While not polished per-se, Boat Songs is MJ Lenderman's most smooth-flowing album to date that preserves its rough, woodsy edge while shedding the unsure edges of his previous projects, resulting in one of the year's best rock albums and a masterclass in how to disarm and subsequently reveal your deepest scars to an audience through music. He is completely and utterly himself here, never taking things too seriously to make things feel too unapproachable - there's a reason songs are named Toontown and Dan Mariano - while always keeping it real enough so that you can feel what he's going for every time. You can both rock out and have a breakdown to Boat Songs (or possibly both at once), and Lenderman's ability to strike that balance so well is the mark of both an incredible musician and an incredible album, taking only the best parts of the 90s indie rock his music is indebted to and seeing how far he can take them with his own charming twist.
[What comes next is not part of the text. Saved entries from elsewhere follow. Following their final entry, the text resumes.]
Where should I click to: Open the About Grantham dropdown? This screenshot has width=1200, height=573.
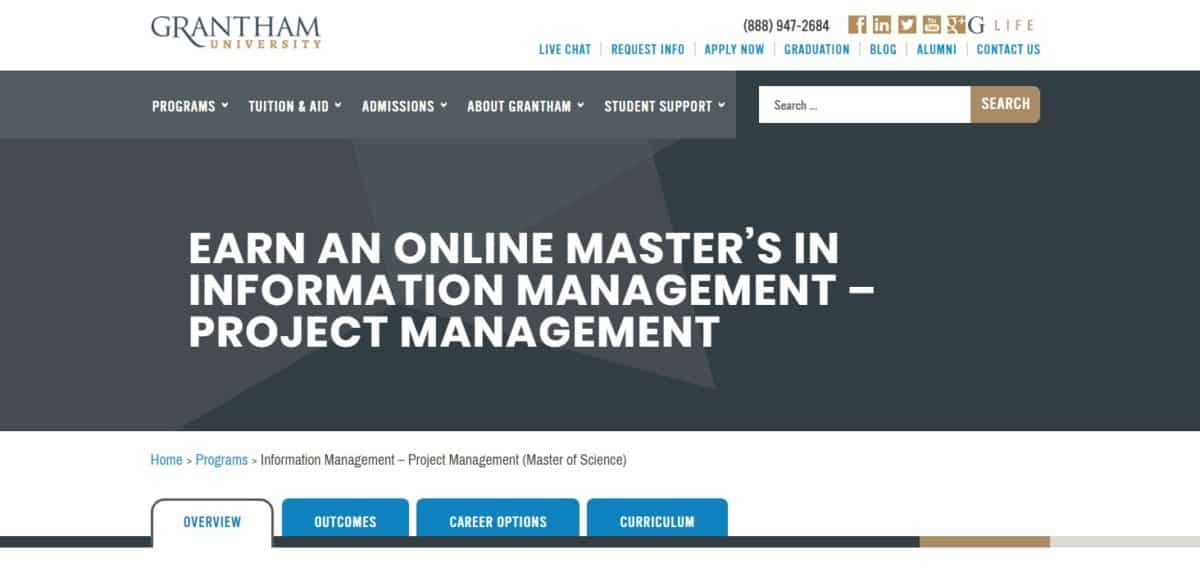[x=525, y=106]
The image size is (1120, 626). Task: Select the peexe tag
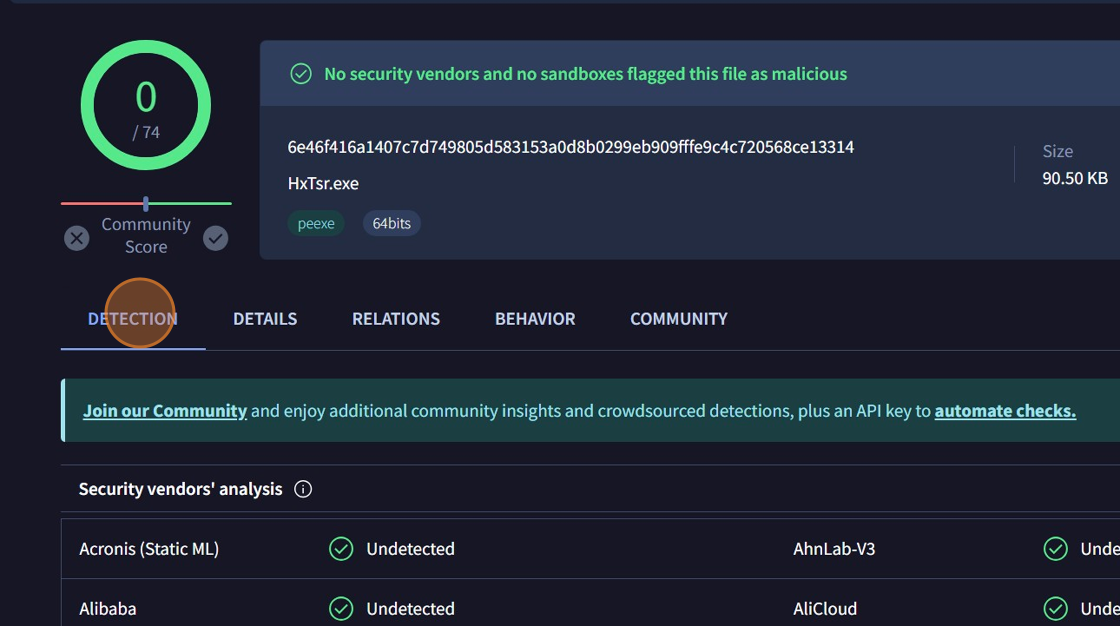(316, 223)
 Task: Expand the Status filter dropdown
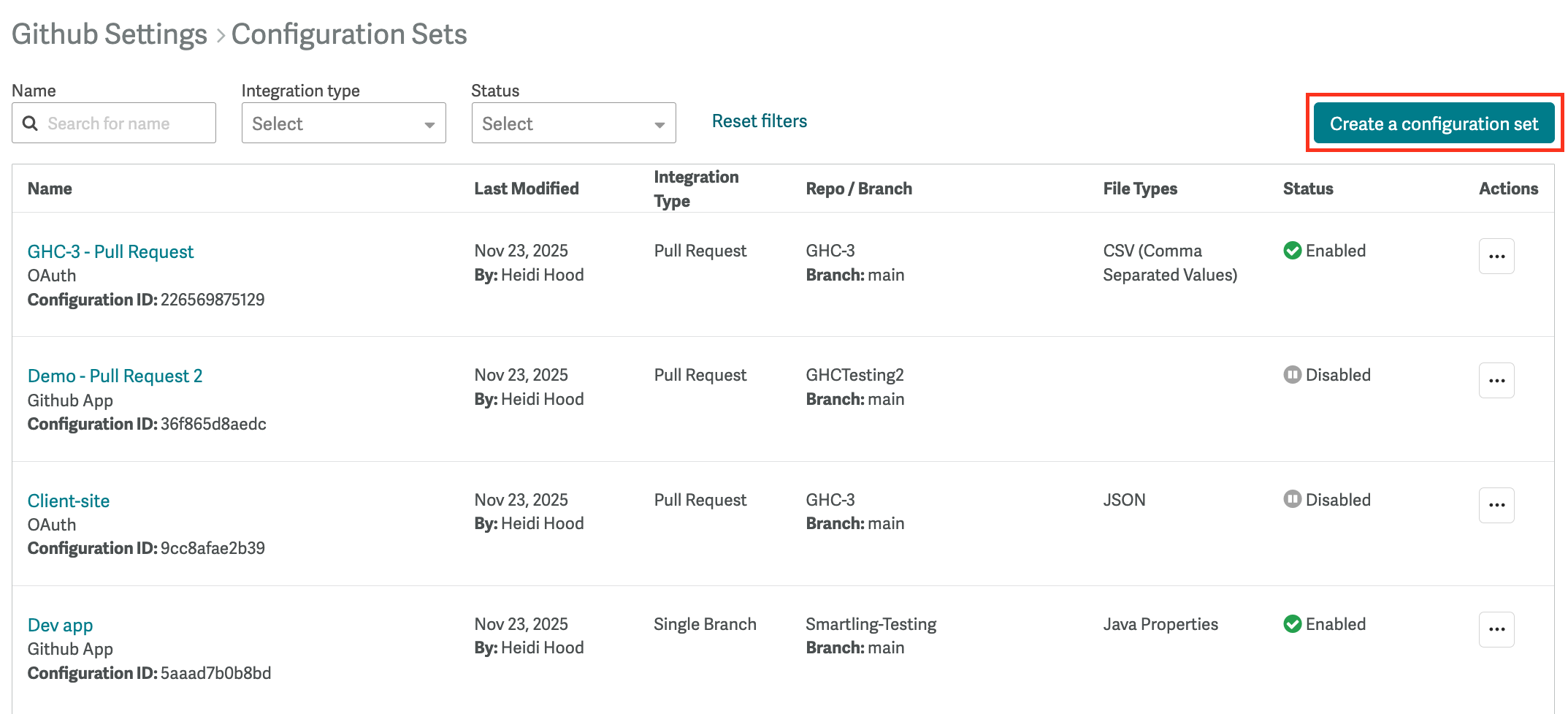coord(573,124)
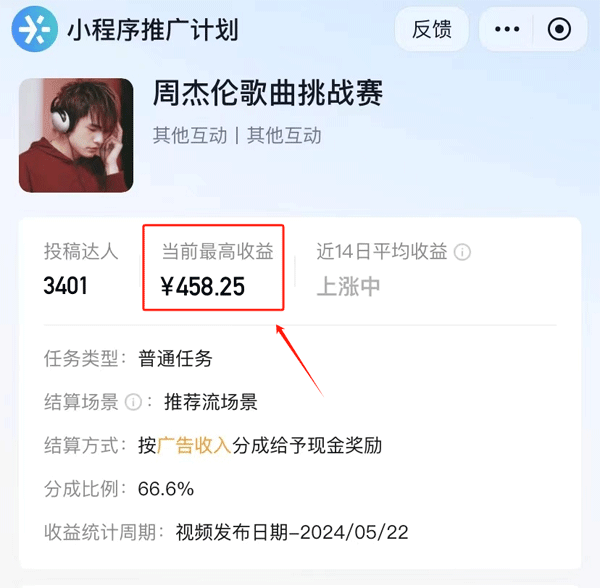Click info icon beside 近14日平均收益
600x588 pixels.
(462, 252)
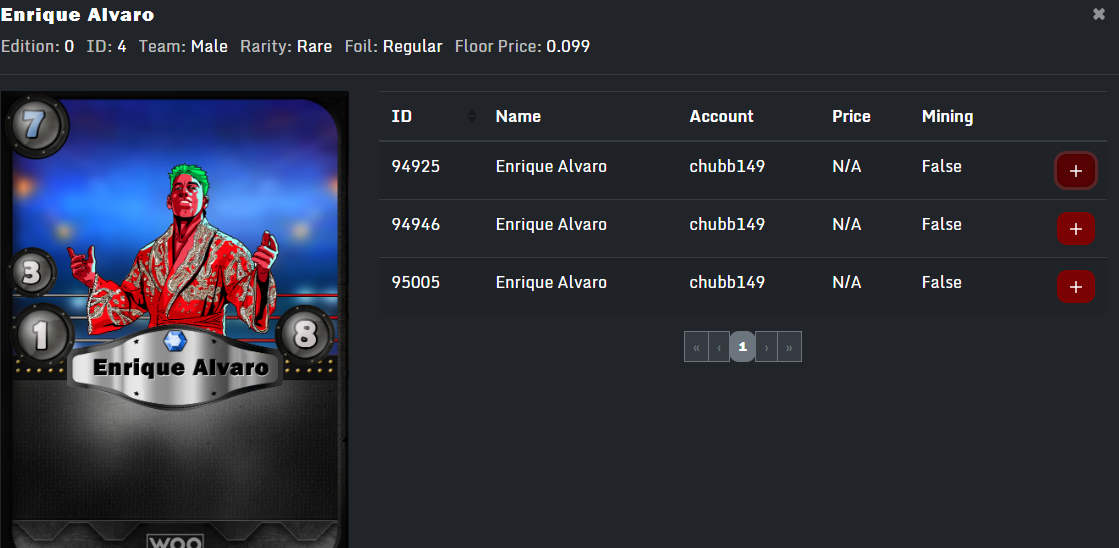This screenshot has width=1119, height=548.
Task: Click the Mining column header
Action: click(x=947, y=116)
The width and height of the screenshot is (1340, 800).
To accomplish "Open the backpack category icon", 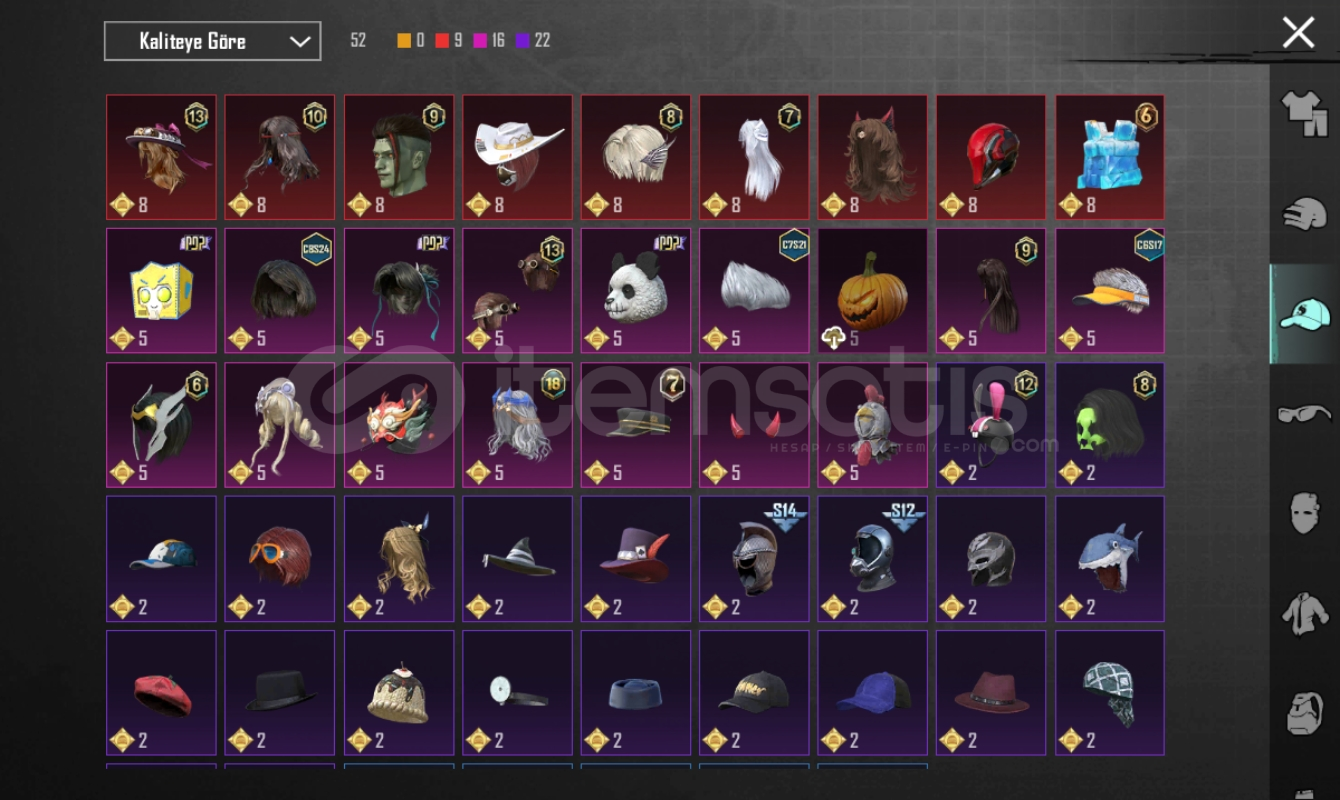I will (1304, 712).
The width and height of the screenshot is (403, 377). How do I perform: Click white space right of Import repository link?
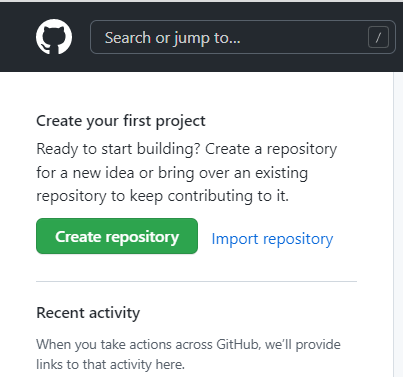362,239
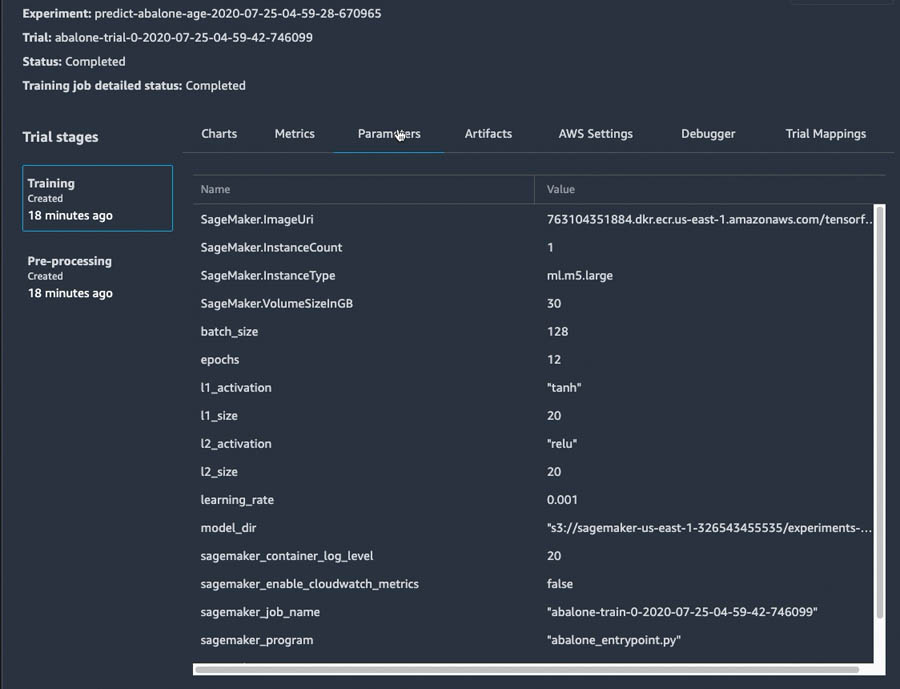This screenshot has width=900, height=689.
Task: Click the abalone_entrypoint.py program value
Action: (614, 640)
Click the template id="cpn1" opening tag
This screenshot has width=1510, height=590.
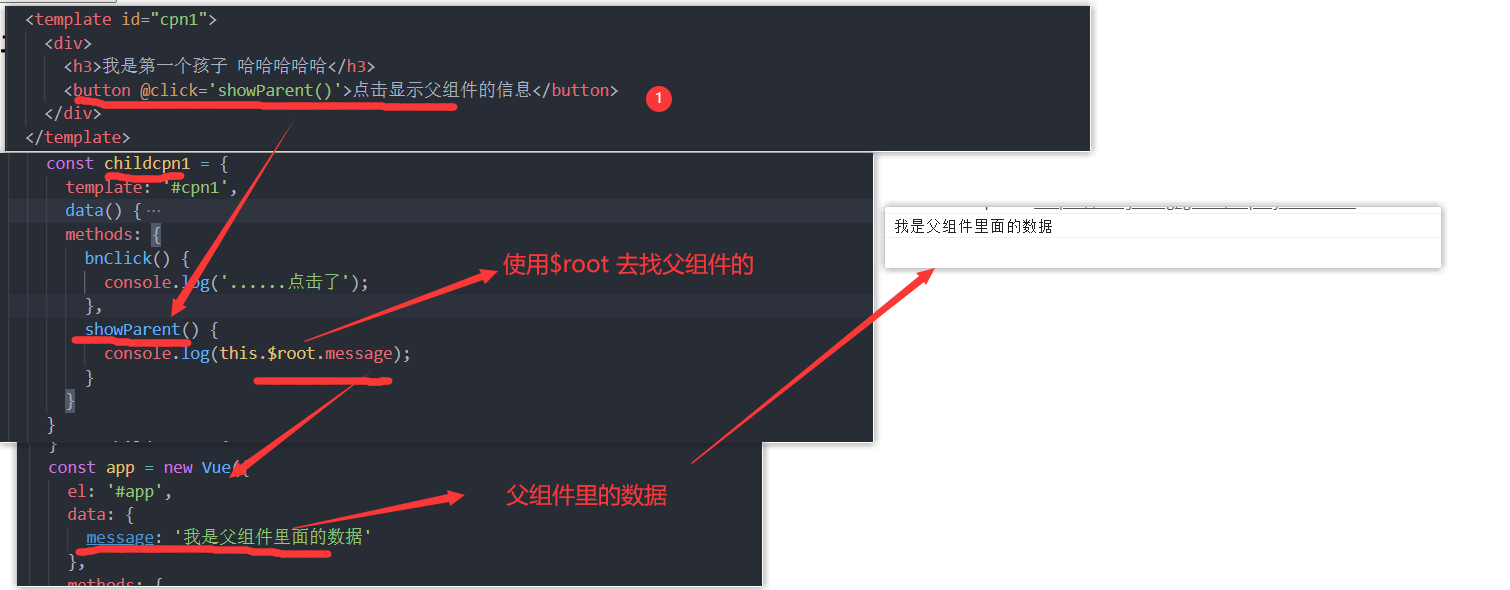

While not enough time has passed to know whether or not Boat Songs will feel the same come a few years in the future, it's an album that feels like it'll only get better with time from the jump, that each new spin of the album will only make you fall in love with it more as Lenderman's timeless sound steeps even longer with you, and right now it's a truly magnificent album regardless of what the future might have to say about it. Lenderman revels in every minute he allows himself to have here, and if you let yourself do the same, Boat Songs is nothing but gratifying.